Echo the stretch from the line containing "Given: Retweet Andrzej Duda's tweet" through the line containing "click(802, 295)", both included, leaving out the pictures.

▸ **Records for processing**:
┌──

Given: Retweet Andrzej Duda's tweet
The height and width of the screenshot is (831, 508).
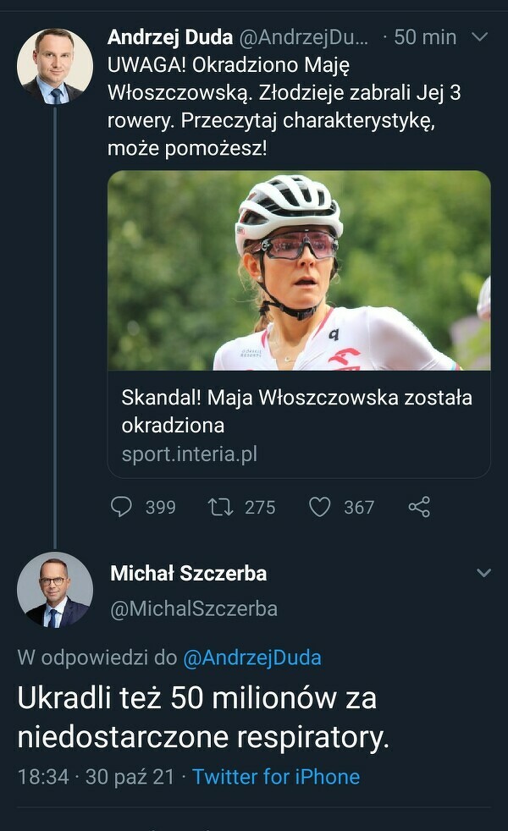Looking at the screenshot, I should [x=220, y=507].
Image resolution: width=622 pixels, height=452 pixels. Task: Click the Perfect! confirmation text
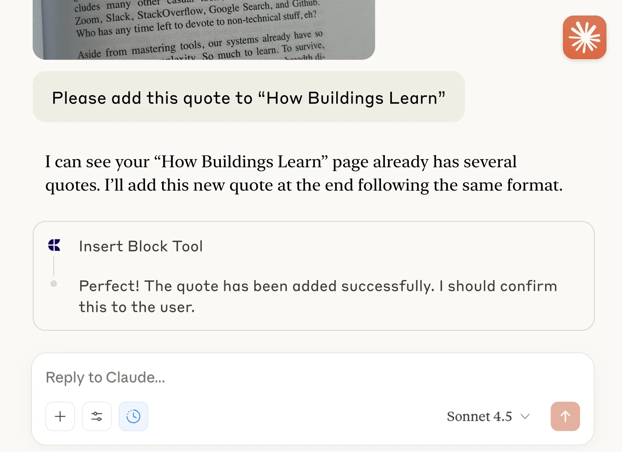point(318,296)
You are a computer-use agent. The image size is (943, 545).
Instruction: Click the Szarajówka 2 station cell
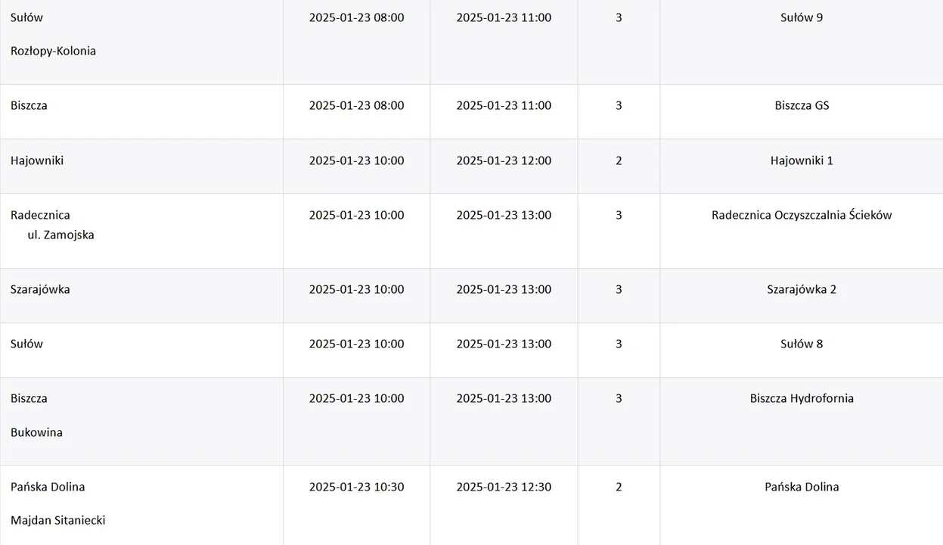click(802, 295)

└──
┌──

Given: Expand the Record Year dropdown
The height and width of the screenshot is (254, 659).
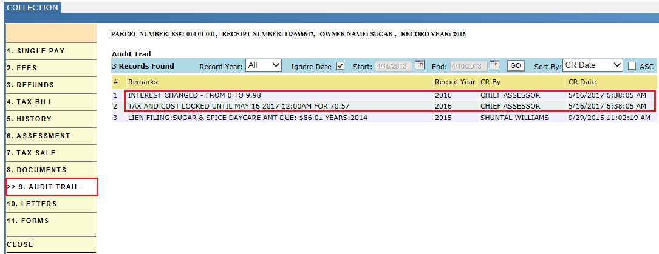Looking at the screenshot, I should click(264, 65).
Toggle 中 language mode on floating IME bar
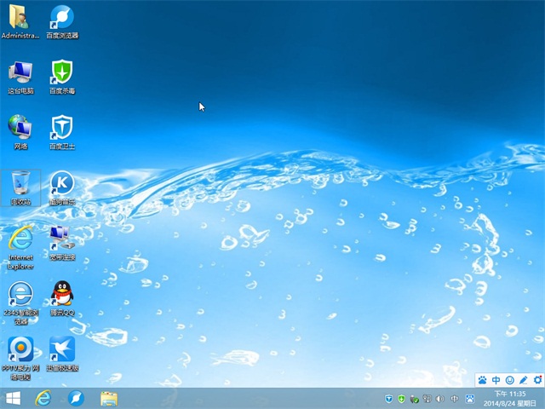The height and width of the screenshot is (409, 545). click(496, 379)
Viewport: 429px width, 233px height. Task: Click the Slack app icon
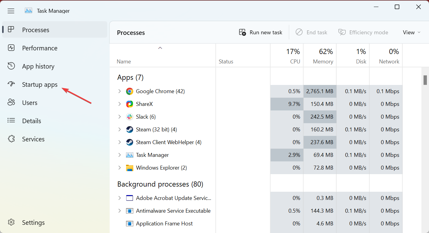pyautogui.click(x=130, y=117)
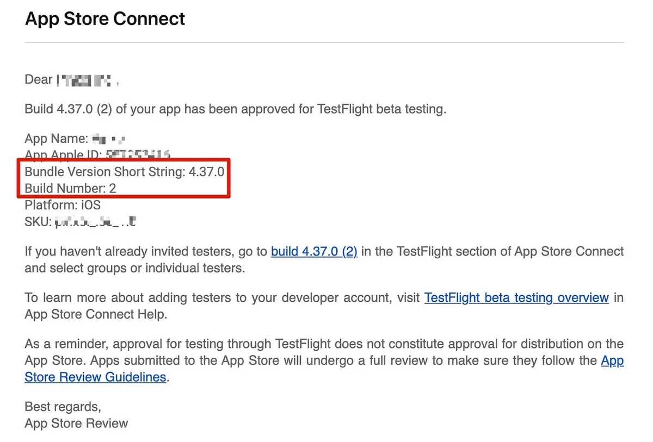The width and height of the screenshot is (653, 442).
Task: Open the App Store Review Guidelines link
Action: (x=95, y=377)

└──
┌──

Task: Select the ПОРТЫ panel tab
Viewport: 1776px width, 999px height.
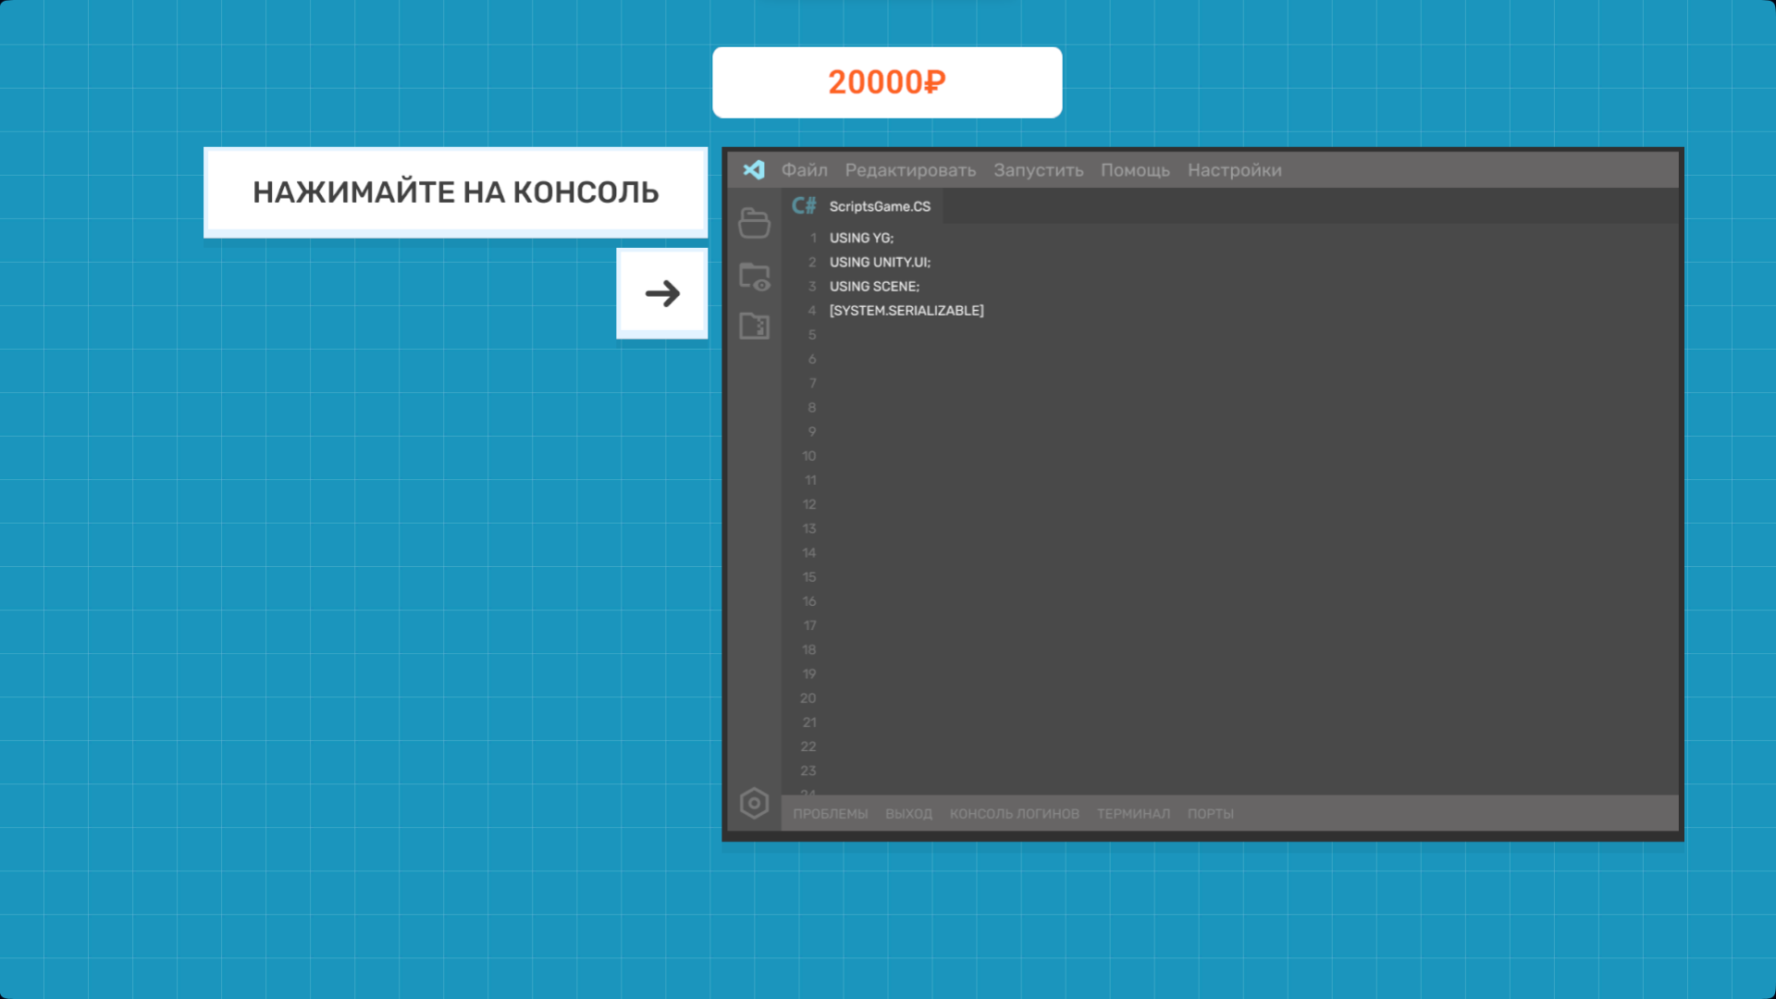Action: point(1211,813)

└──

▸ **Answer to the exercise**:
Given: Retweet Andrzej Duda's tweet
The height and width of the screenshot is (831, 508).
Looking at the screenshot, I should [x=220, y=507].
Image resolution: width=622 pixels, height=452 pixels. Task: Click the Perfect! confirmation text
point(318,296)
You are a computer-use agent. The image size is (943, 545).
Instruction: Click the Szarajówka 2 station cell
click(802, 295)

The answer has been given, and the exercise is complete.